Showrooming – retailers need to work with it not against it

Showrooming, where shoppers go to stores to try out products before heading home to buy them online at cheaper prices, can be scary for high street retailers but a recent TNS study shows how mobile is reducing the threat.

Rosie

The TNS Mobile Life study looked at the behaviours of 38,000 people around the world and found while there are differences between regions, a third of consumers admit to showrooming and two thirds of those are using mobiles.

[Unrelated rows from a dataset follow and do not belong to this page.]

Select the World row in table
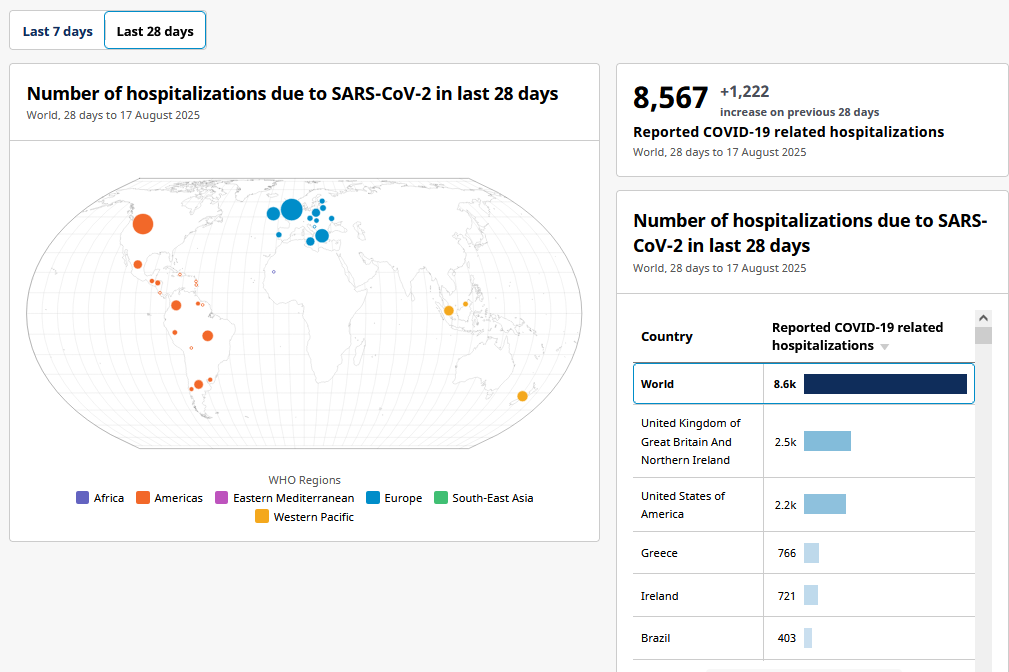This screenshot has height=672, width=1009. [x=804, y=384]
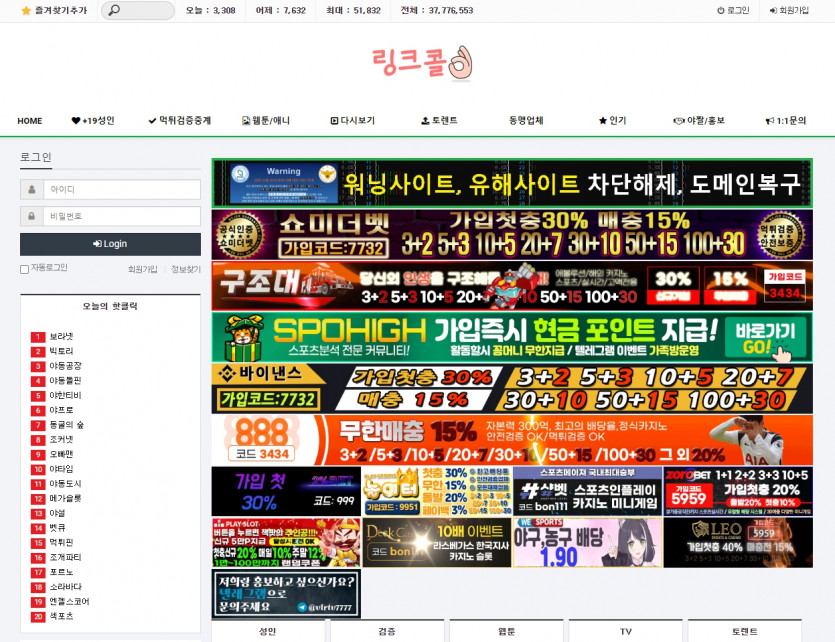Switch to the 웹툰 tab at the bottom

pos(506,631)
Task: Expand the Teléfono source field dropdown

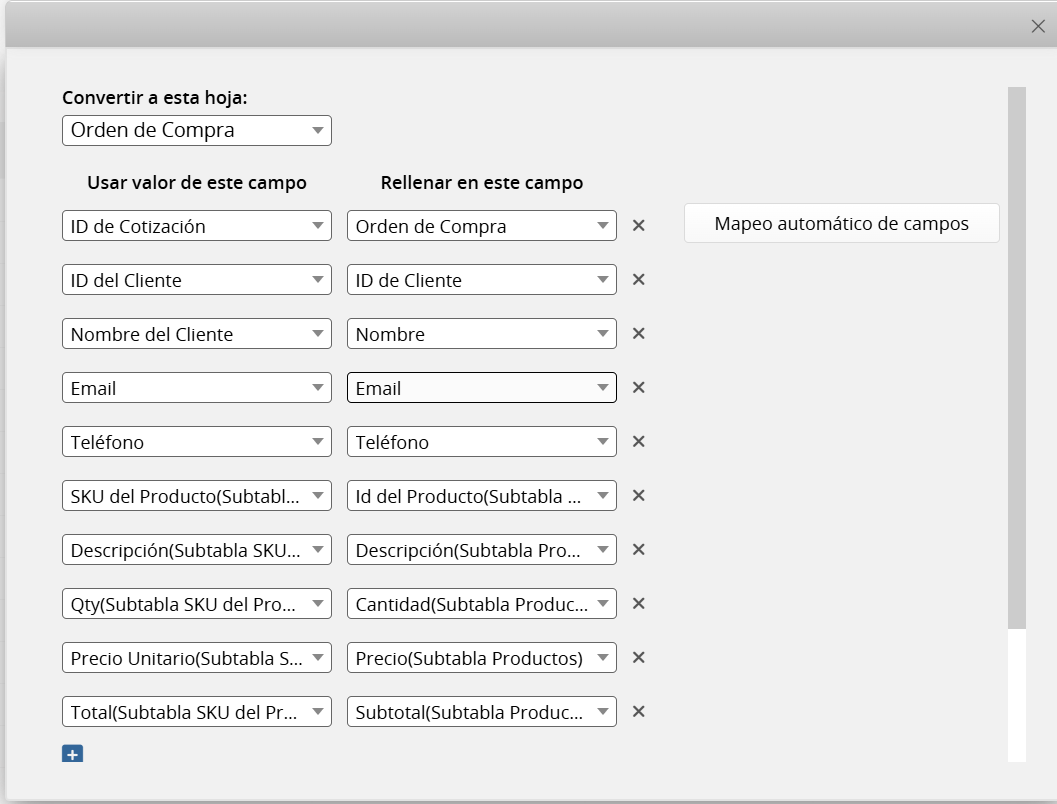Action: [196, 442]
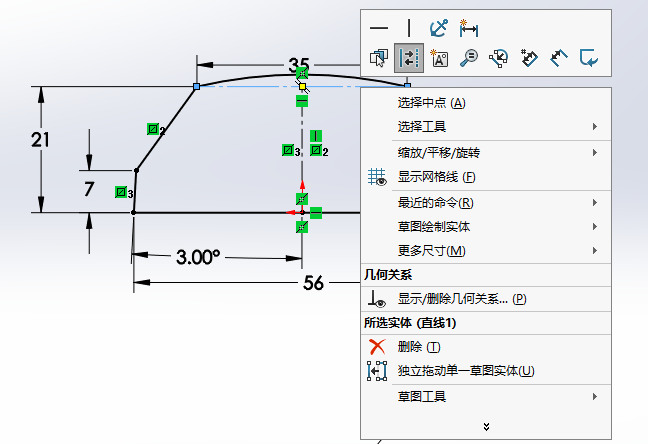Toggle 显示网格线 grid display option

click(x=436, y=177)
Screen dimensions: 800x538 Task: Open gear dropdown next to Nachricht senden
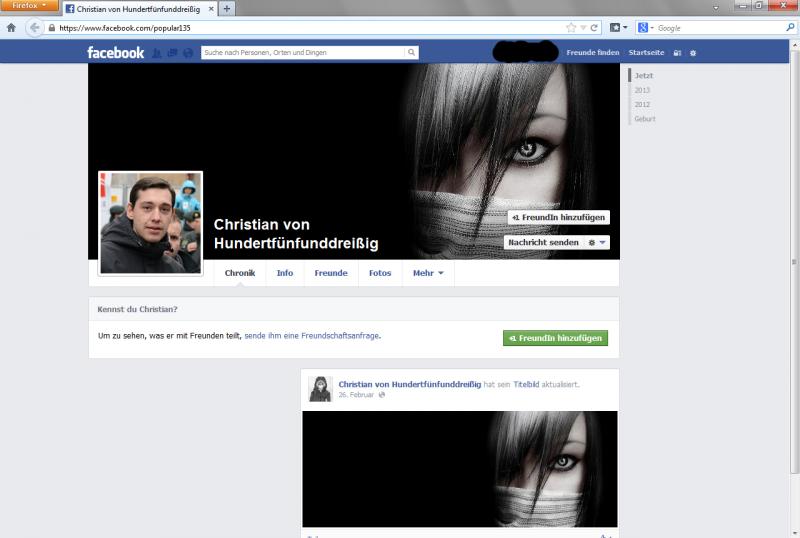tap(596, 242)
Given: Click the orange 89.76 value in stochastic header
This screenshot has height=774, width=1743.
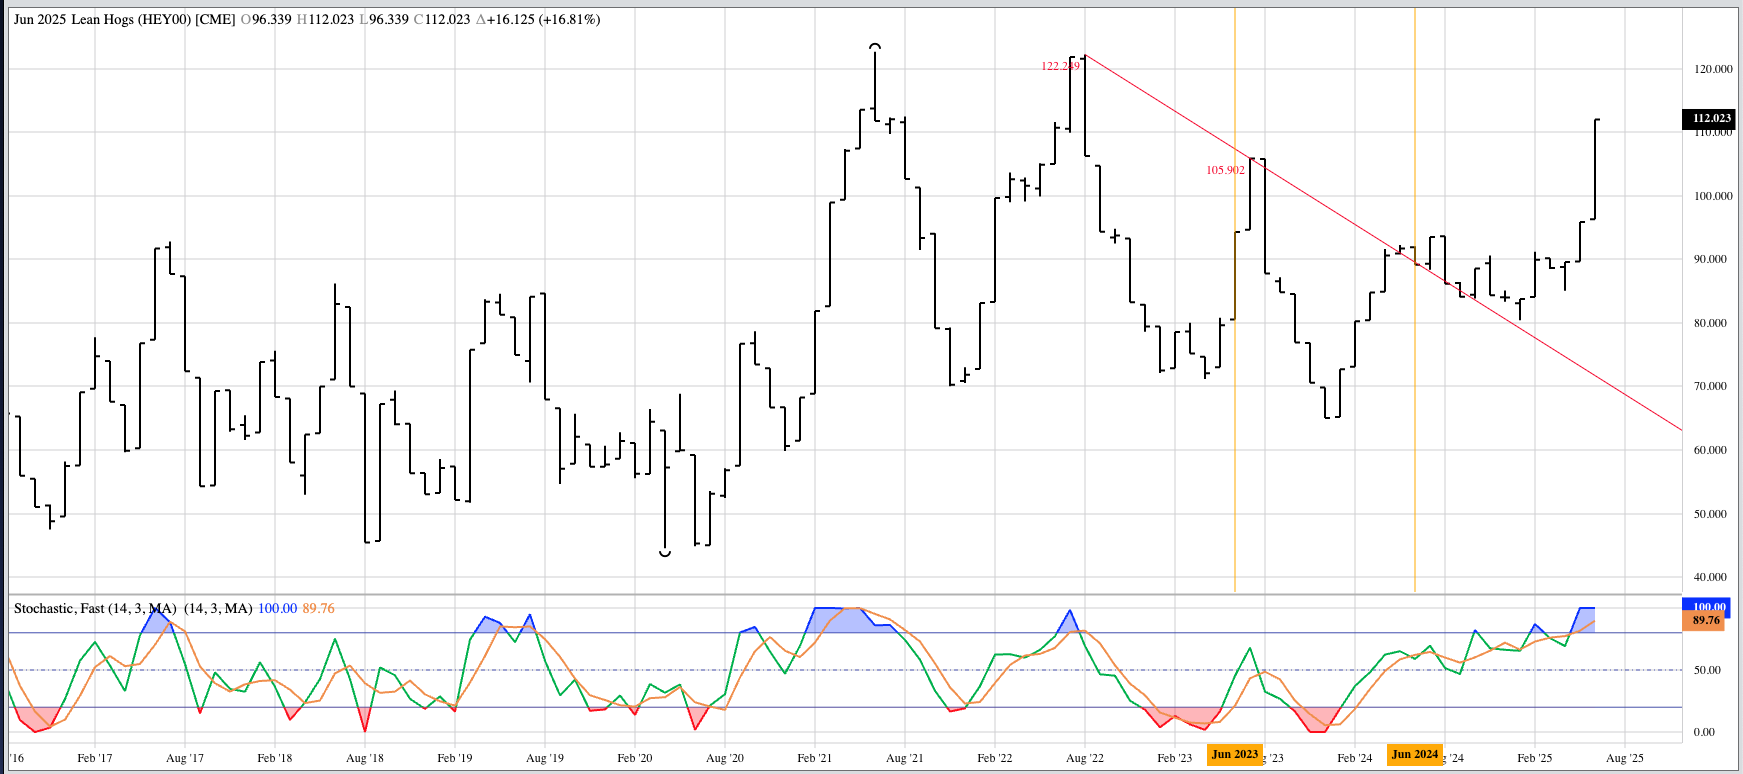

Dixons’ cheeky outdoor ad campaign ‘The last place you’d want to go’ a few years ago made no bones about encouraging shoppers to visit rival department stores like John Lewis to scope out electricals and tech and soak up the in-store service before directing them back to the now defunct Dixons.co.uk site to purchase them for less.

While it was a bit of a crass advertising strategy it was also clever. It worked because it tapped into an existing behaviour most people felt a bit guilty about doing and made it acceptable.

That was four years ago when things were much more about online versus in-store and smartphones and mobile browsing were not as prevalent as they are now. Consumers are much more comfortable price comparing on mobiles while in stores and even buying big ticket items through mobile devices is much more common.

Mobile has made things a lot more fluid and retailers with a physical presence can play to the showrooming behaviour and take advantage of it as an opportunity rather than seeing it as threat. If two thirds of showroomers are using mobile devices while in-store, then that means retailers can directly target those shoppers when they are in shopping mode with things like coupons or offers to incentivise a purchase with them not a rival.

It’s also an opportunity to provide a service. If a department store knows a customer is standing in the TV department of their store while also browsing using its free in-store Wi-Fi for TV offers available elsewhere, there’s an opportunity to offer advice or help via mobile or to tell the shopper about in-store services that might improve their experience and encourage a sale.

TNS claims 20 per cent of shoppers are keen to receive mobile coupons while shopping, a similar proportion are interested in apps to help navigate the store they are in and 13 per cent want help from virtual sales assistants through their mobile device.

UK marketers could learn something about embracing disruptive mobile behaviours from marketers in emerging Asian, Middle East and North African regions. In these regions many consumers skipped over the desktop computer phase and most internet access is through handsets so mobile use in stores is much higher than it is in developed markets.

While a few years ago the trend towards showrooming posed a threat to physical retailers, now technology has caught up with consumers and turned it into a bigger opportunity.